- [WORK TO BE COMPLETED] Return the full listing unchanged, apart from leaving out its images.

- [MATERIAL SHOWN]
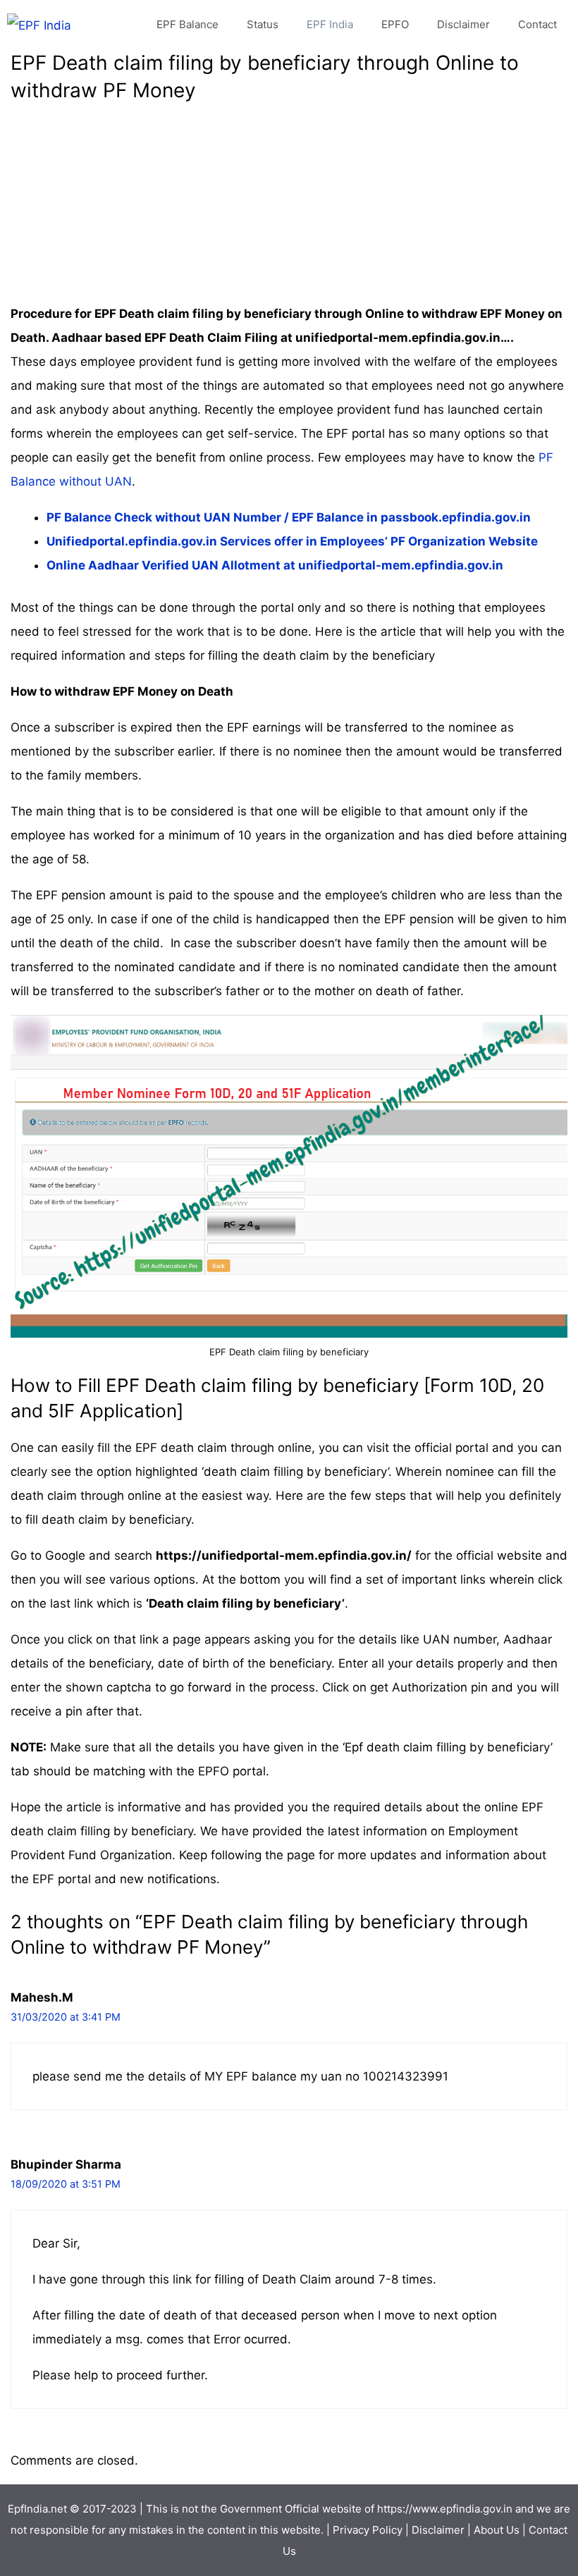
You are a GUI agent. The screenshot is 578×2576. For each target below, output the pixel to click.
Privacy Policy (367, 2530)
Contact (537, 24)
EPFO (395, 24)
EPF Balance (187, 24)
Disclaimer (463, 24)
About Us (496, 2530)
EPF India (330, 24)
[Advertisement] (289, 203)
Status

- [OUTPUT FOR THIS EXERCISE]
You are a GUI agent. The screenshot is 578×2576. For each target below, output the pixel to click.
Privacy Policy (367, 2530)
Contact (537, 24)
EPFO (395, 24)
EPF Balance (187, 24)
Disclaimer (463, 24)
About Us (496, 2530)
EPF India (330, 24)
[Advertisement] (289, 203)
Status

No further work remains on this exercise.